**WHAT TO PRODUCE**
Word for word, reproduce each line of the data below, omitting every image.

**PROVIDED RECORDS**

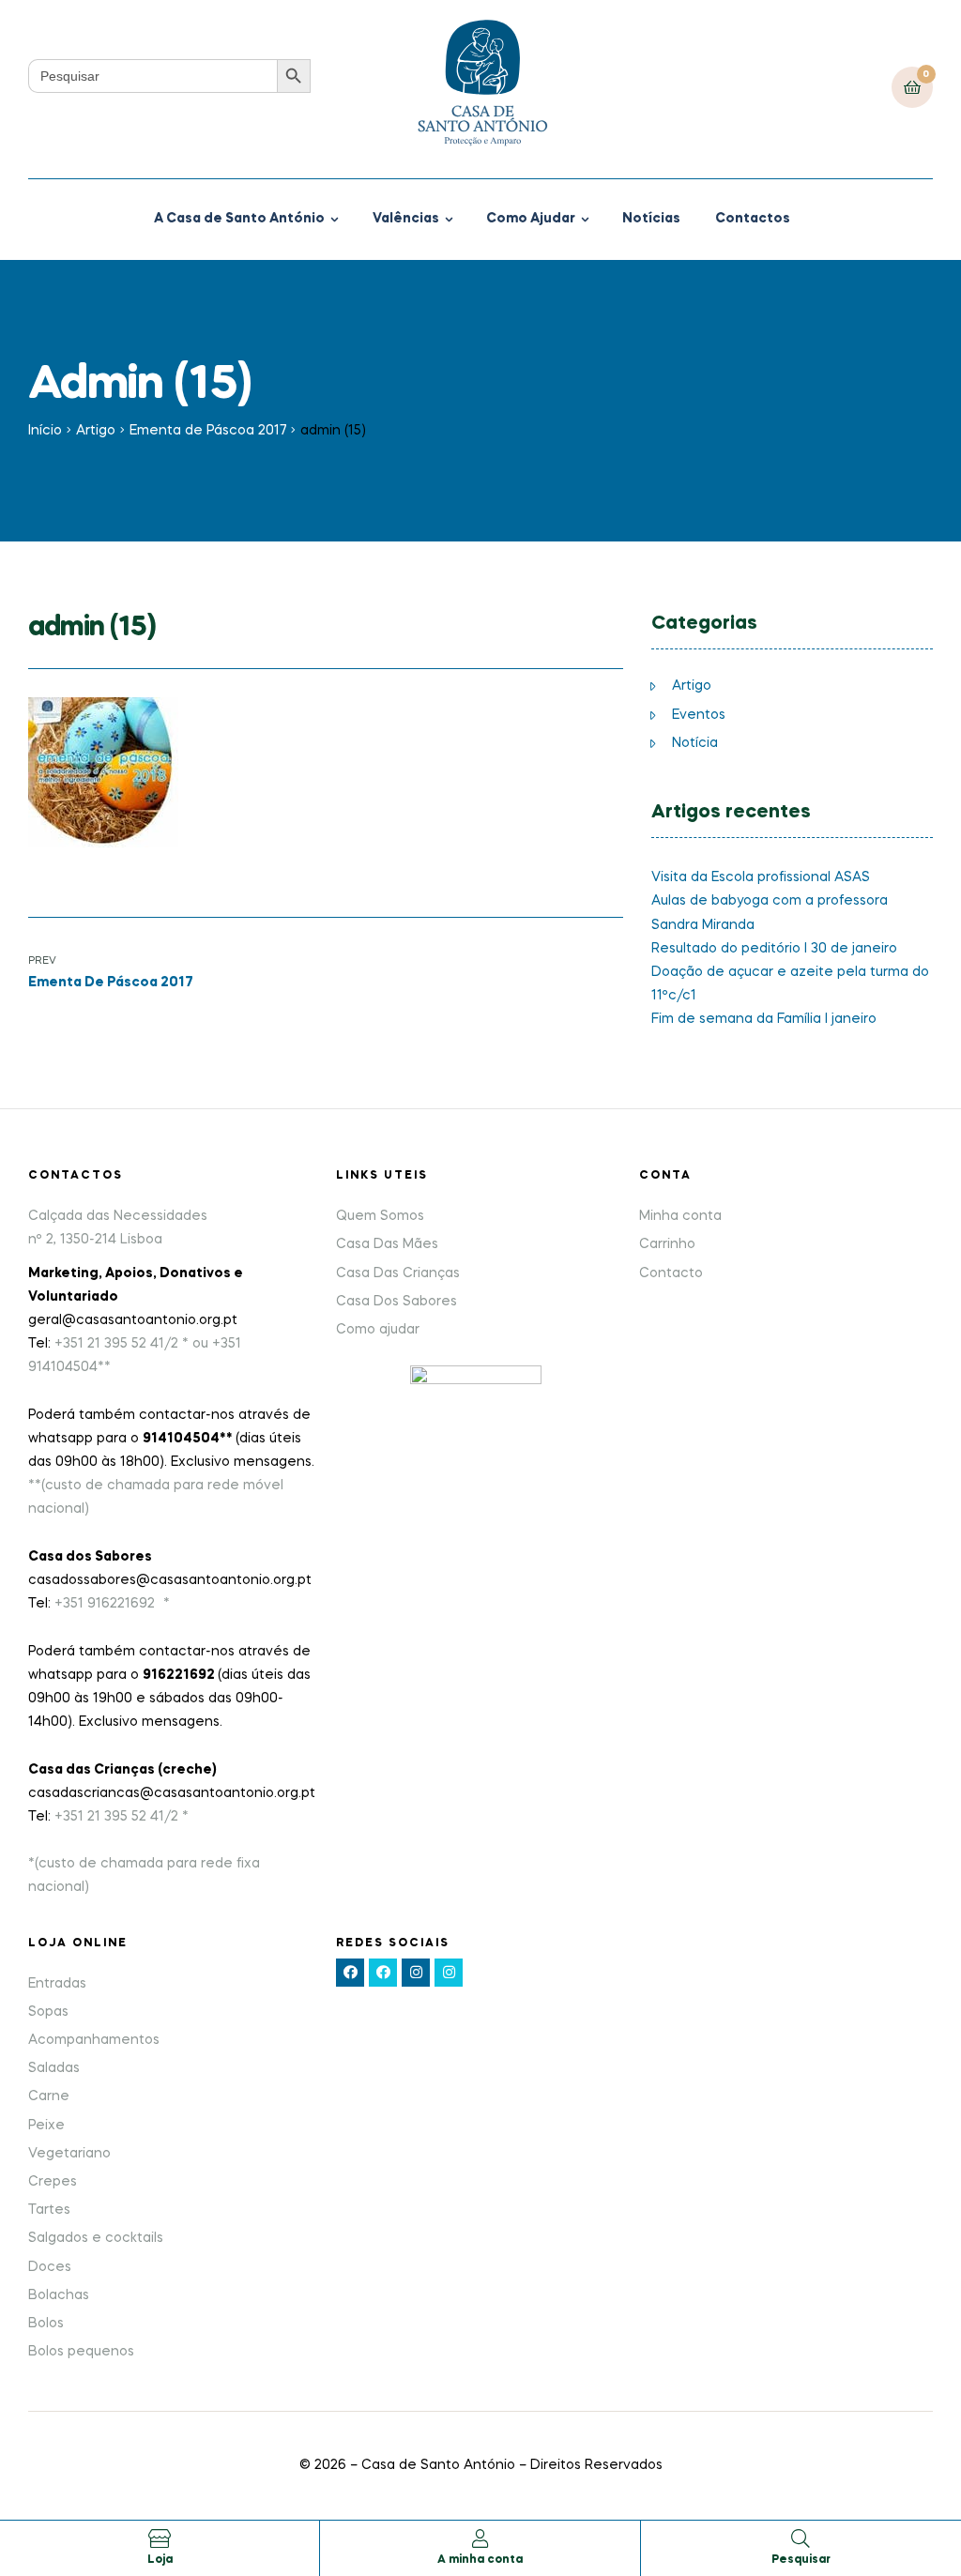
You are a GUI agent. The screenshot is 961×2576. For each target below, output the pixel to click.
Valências (406, 218)
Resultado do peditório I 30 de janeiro (774, 948)
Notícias (651, 218)
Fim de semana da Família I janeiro (764, 1019)
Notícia (695, 743)
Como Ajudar (530, 218)
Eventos (698, 715)
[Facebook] (350, 1973)
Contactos (752, 218)
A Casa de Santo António (239, 218)
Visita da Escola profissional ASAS (760, 877)
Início (45, 430)
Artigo (95, 430)
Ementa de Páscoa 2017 (208, 430)
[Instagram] (416, 1973)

**FINAL ANSWER**
You are a GUI agent. The screenshot is 961×2576. For each target below, output the pixel to click.
Valências (406, 218)
Resultado do peditório I 30 de janeiro (774, 948)
Notícias (651, 218)
Fim de semana da Família I janeiro (764, 1019)
Notícia (695, 743)
Como Ajudar (530, 218)
Eventos (698, 715)
[Facebook] (350, 1973)
Contactos (752, 218)
A Casa de Santo António (239, 218)
Visita da Escola profissional ASAS (760, 877)
Início (45, 430)
Artigo (95, 430)
Ementa de Páscoa 2017 (208, 430)
[Instagram] (416, 1973)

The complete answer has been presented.